◆ Passage fourni ◆
↓
M. Bahniuk ayant refusé de retirer volontairement son grief dans le dossier de la Commission 566-34-1413, l’arbitre de grief a rejeté la demande de l’employeur visant à rejeter le grief de façon sommaire, pour l’instant.

La décision écrite de l’arbitre de grief sur la question susmentionnée sera communiquée aux parties en temps voulu.

[Nota : La date de la téléconférence consignée dans le dossier de la Commission est erronée. La téléconférence s’est tenue le 12 mai 2009.]

31 La présente décision porte exclusivement sur les arguments reçus à propos de cette question préliminaire et sur la décision que j’ai rendue.

IV. Résumé de l’argumentation

32 La position de l’employeur est résumée au paragraphe 3 de ses arguments datés du 6 février 2009, qui est libellé comme suit :

[Traduction]

Comme il est indiqué ci-après, l’employeur estime que, vu la nature des mesures correctives demandées, plus particulièrement la tenue d’une enquête pour faire la lumière sur les allégations de harcèlement et le paiement des honoraires d’un avocat par l’État, M. Bahniuk demande une réparation qui déborde le cadre de la compétence de la CRTFP. De plus, il ressort clairement des mesures correctives demandées que l’arbitre de grief n’est pas saisi à bon droit de la présente affaire puisqu’elle ne coïncide pas avec les paramètres de l’article 209 de la Loi sur les relations de travail dans la fonction publique (la « Loi »).

33 L’avocat de l’employeur soutient que le fonctionnaire sollicite, dans la description de son grief, l’examen de la mesure disciplinaire qui lui a été imposée — la suspension d’une journée —, et que cela m’autoriserait d’ordinaire à trancher le grief en vertu de l’alinéa 209(1)b) de la Loi. Seulement, je ne peux pas trancher le grief dans ce cas-ci parce qu’il ressort clairement des mesures correctives demandées que le grief ne porte pas essentiellement sur une mesure disciplinaire. L’employeur avance que le grief porte principalement sur une série d’« événements » continus mettant en cause le fonctionnaire et qu’il s’agit, en essence, d’une plainte de harcèlement. Il s’ensuit, soutient l’employeur, que je n’ai pas compétence pour instruire la cause.

34 L’employeur avance également que l’employé doit obtenir l’autorisation de son agent négociateur pour le représenter dans la procédure d’arbitrage, en vertu du paragraphe 209(2) de la Loi. Le fonctionnaire n’ayant pas obtenu cette autorisation, il ne satisfait pas aux conditions établies par la Loi.

35 L’employeur soutient également que le grief du fonctionnaire est presque identique à celui dont il est question dans Canada (Procureur général) c. Lâm, 2008 CF 874. Étant donné que la réparation demandée dans ce cas-ci est à toutes fins utiles identique à celle demandée dans Lâm, je suis liée par cette décision.
↑
◆ Données sources ◆
↓
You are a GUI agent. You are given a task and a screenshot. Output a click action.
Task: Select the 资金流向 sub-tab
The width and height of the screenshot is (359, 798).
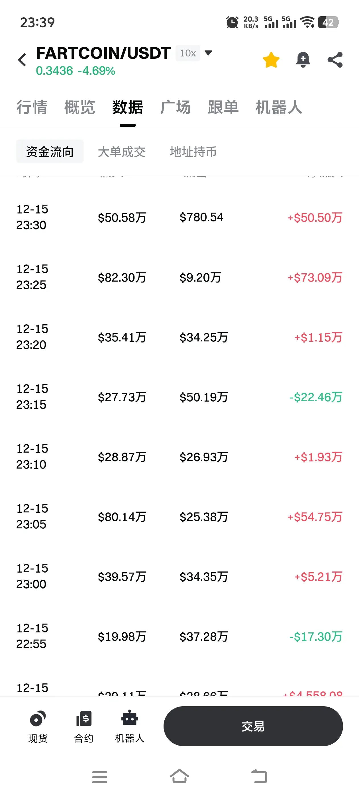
↑
◆ Objectif ◆
Rédigez la suite de la décision arbitrale sur le grief de M. Bahniuk, en reprenant juste après sa dernière phrase.

◆ Résultat final ◆
36 La réponse du fonctionnaire, en date du 9 mars 2009, est brève et dit ceci :

[Traduction]

Après avoir pris connaissance des observations de l’employeur en date du 6 février, j’ai décidé de ne pas présenter d’arguments sur la question relative à l’allégation de harcèlement. J’estime que le processus d’arbitrage n’est pas en mesure de m’accorder la réparation demandée ni n’a la capacité de se pencher sur les diverses responsabilités de l’Agence du revenu du Canada. Par conséquent, dans le cas de l’allégation de harcèlement et de la réparation connexe demandée, mais uniquement en ce qui concerne cet élément particulier, je dois convenir avec l’employeur que la Commission n’a pas compétence pour trancher cette question. Je devrais être en mesure de me prévaloir d’un autre processus judiciaire concernant cet aspect de la plainte.

[Je souligne]

V. Motifs

37 La demande de l’employeur, datée du 8 mai 2007, visant à ce que le grief du fonctionnaire soit rejeté de façon sommaire, soulève deux questions : est-ce que la Commission a compétence pour rejeter le grief de façon sommaire? Si la réponse à cette question est oui, est-ce que la Commission est fondée à rejeter le grief de façon sommaire au vu des faits de l’affaire?

38 L’employeur a soulevé la question de la compétence de la Commission pour rejeter un grief de façon sommaire dans sa lettre à la Commission en date du 2 octobre 2008, en tant que présomption logique découlant du pouvoir qui est conféré à l’arbitre de grief par l’article 224 de la Loi. Ce pouvoir autorise l’arbitre de grief à trancher toute affaire dont il est saisi sans tenir d’audience. Cependant, ce point n’a pas été débattu devant moi, si bien que j’ai décidé de me pencher uniquement sur le bien-fondé de la demande de l’employeur visant à rejeter le grief de façon sommaire. Cela dit, il ne s’agit pas de déterminer ici si la Commission a compétence pour rejeter un grief de façon sommaire, car je tiens pour acquis qu’elle possède ce pouvoir.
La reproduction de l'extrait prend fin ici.